Não será  contudo França, mas Suíça, o destino próximo de António Ferro. É nomeado ministro de Portugal em Berna, primeiro posto diplomático de Portugal nesse país, para onde parte neste mesmo ano.  

Por ocasião da sua despedida do S.N.I., António Eça de Queiroz, seu colaborador desde o início, proclama, comovido: «É que não foi um barco de ligeiro governo, navegando por sobre águas bonançosas, aquele que António Ferro tão acertadamente tem conduzido. Pesado era o barco e de difícil manejo, ásperas e contrárias, traiçoeiramente contrárias, muita vez as correntes que contrariaram a sua marcha». E terminaria assim: «Da nossa lembrança, da nossa amizade, da nossa saudade nunca o António Ferro sairá. Vemo-lo partir com uma pena que talvez nem ele possa avaliar.  O seu nome fica gravado como marca indelével na existência do grande Organismo que criou. O seu nome, meu querido António Ferro - creio-o bem - fica gravado para sempre nos nossos corações.»

[Listagem]
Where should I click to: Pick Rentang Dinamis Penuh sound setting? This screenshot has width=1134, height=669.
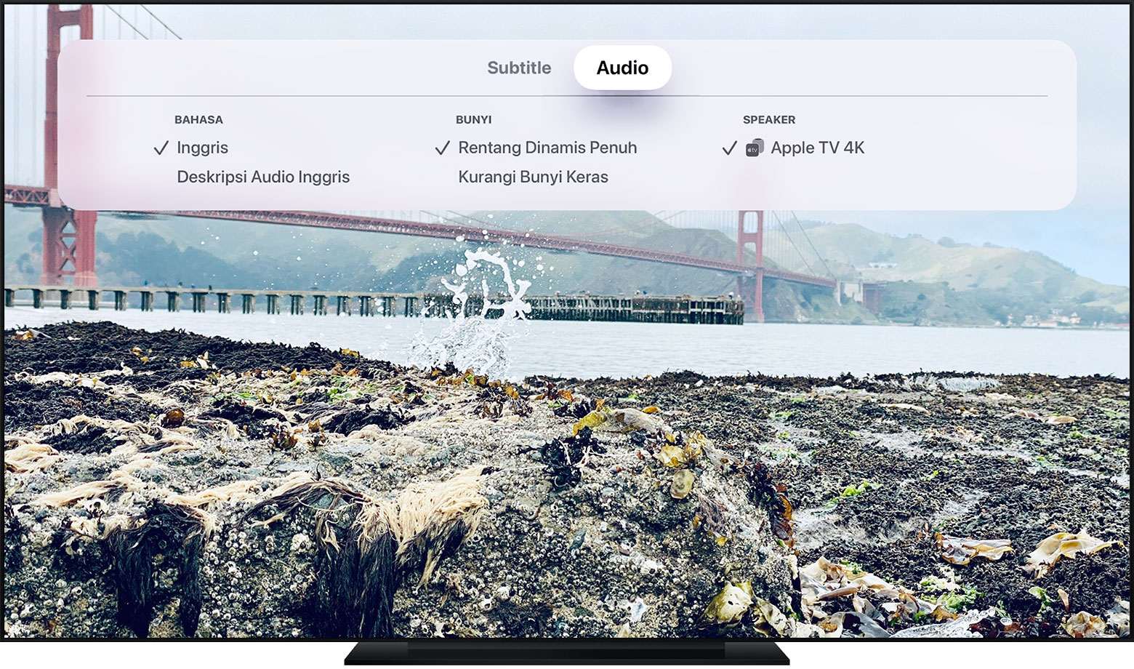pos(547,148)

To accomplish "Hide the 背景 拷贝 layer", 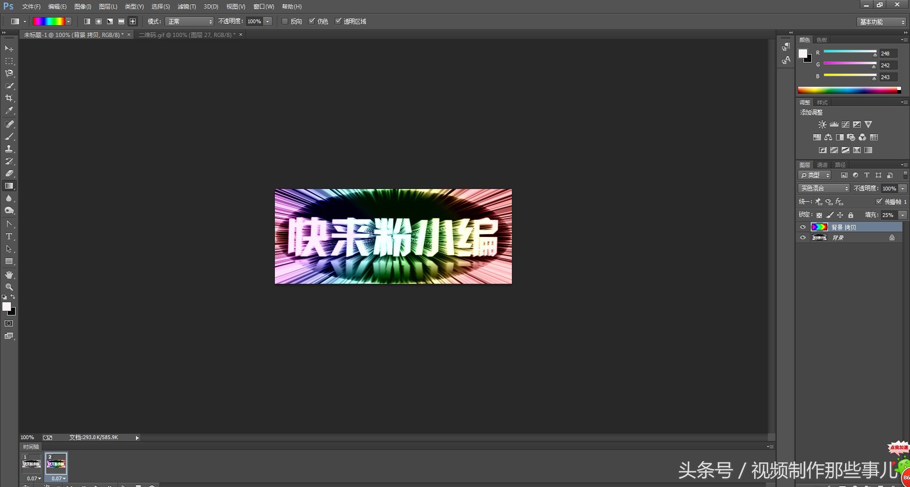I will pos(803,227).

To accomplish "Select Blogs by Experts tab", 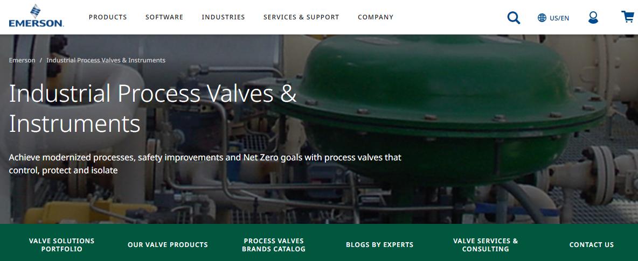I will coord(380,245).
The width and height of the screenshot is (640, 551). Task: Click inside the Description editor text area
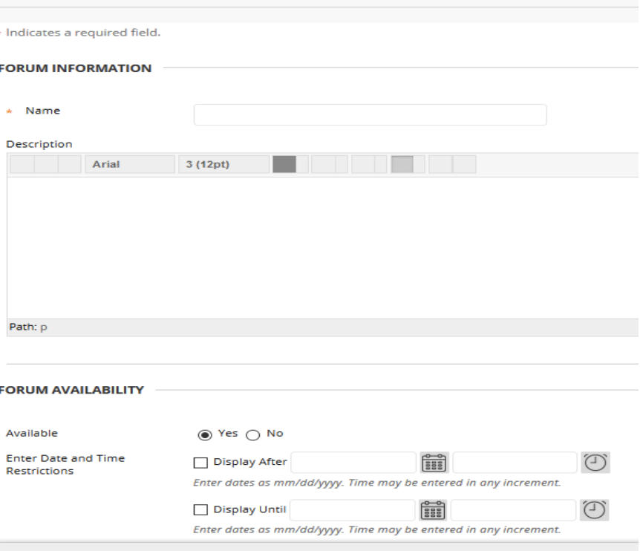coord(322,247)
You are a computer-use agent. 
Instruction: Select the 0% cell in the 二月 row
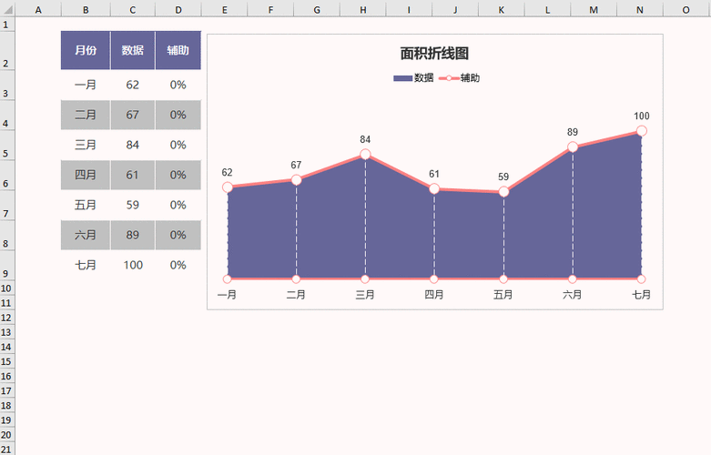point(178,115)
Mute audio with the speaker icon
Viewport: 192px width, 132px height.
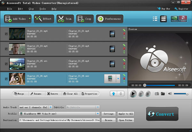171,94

[Exercícios]
• A. No excerto sobre António Ferro, em que cidade foi ele nomeado ministro de Portugal?
• B. No excerto sobre António Ferro, de que coisas, segundo António Eça de Queiroz, António Ferro nunca sairá? Enumere todas.
Responda usando apenas o excerto.

[Respostas]
• A. Em Berna, na Suíça.

• B. Da lembrança, da amizade e da saudade.